A razão principal desta leitura é que o governo Bolsonaro não teria as condições necessárias para enfrentar os desafios econômicos e sociais que se seguiriam. Acertaram e realmente entramos em um longo período de instabilidade política.

A partir deste cenário quase unânime, o real brasileiro virou a Geni das moedas emergentes, chamando especuladores do mundo todo para participar de uma festa na B3. Muito contribuiu para esta situação um erro na gestão da política de juros por parte do BC, como descrevi em coluna recente para o Valor. Juros muito baixos, para um mercado habituado a taxas reais elevadas como um freio financeiro à ação do especulador, criaram uma tempestade perfeita para nossa moeda.

Depois de um período de calma no início de 2021, a insegurança em relação ao chamado “Teto dos Gastos Primários” em 2021 trouxe um novo fôlego aos especuladores. Entre os dias 26 de fevereiro e 14 de março o real perdeu mais de 8% de seu valor em relação ao dólar, com o mercado especulando com um dólar valendo mais de R$ 6 em futuro muito próximo.

Com os preços internacionais das commodities, principalmente alimentos, em alta vigorosa a resultante deste novo enfraquecimento do real foi o aumento das expectativas com a inflação futura, com repercussão para a renda da camada mais pobre da população. Um cenário de crise política quase perfeito para o governo já pressionado pela queda consistente de sua popularidade e com a oposição de esquerda pedindo seu sangue via o processo de impeachment.

┄┄┄┄┄┄

- _O que fazer_
Responda com base no texto sobre o real brasileiro:
1. Segundo o texto, que erro do BC contribuiu para a situação da moeda?
2. Entre quais dias o real perdeu mais de 8% de seu valor em relação ao dólar?
3. Quais preços internacionais estavam em alta vigorosa, principalmente?

┄┄┄┄┄┄

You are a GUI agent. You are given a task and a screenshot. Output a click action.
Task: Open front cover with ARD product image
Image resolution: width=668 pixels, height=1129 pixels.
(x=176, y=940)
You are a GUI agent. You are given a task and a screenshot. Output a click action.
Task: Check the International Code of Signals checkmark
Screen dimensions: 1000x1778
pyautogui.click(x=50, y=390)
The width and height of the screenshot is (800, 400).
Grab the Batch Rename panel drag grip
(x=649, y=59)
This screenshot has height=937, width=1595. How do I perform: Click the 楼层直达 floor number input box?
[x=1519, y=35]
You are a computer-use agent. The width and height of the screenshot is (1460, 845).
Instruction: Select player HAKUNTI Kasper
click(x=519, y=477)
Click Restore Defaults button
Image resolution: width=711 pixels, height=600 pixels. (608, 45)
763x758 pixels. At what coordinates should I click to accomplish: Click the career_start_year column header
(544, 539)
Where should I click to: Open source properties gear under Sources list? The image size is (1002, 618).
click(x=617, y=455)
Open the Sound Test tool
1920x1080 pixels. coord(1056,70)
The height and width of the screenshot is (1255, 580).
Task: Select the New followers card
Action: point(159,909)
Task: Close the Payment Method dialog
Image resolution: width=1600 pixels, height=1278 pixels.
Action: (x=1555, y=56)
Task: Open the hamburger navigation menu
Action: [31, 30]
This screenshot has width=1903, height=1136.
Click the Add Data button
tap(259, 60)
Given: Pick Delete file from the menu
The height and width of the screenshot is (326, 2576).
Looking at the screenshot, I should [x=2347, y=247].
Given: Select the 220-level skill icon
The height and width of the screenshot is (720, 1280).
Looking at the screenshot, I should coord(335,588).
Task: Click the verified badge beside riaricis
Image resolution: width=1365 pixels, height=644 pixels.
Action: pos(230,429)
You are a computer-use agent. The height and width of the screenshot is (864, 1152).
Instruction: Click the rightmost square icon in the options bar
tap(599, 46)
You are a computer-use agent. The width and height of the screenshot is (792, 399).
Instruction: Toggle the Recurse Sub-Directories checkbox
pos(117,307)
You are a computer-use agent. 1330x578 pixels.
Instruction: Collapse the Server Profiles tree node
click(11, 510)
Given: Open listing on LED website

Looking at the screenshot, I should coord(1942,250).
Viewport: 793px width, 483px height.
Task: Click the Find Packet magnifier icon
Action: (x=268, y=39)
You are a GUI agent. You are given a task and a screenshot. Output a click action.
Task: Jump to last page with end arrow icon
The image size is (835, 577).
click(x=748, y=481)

┄┄┄┄┄┄

- _Resposta_
1. Um erro na gestão da política de juros.
2. Entre 26 de fevereiro e 14 de março.
3. Os das commodities, principalmente alimentos.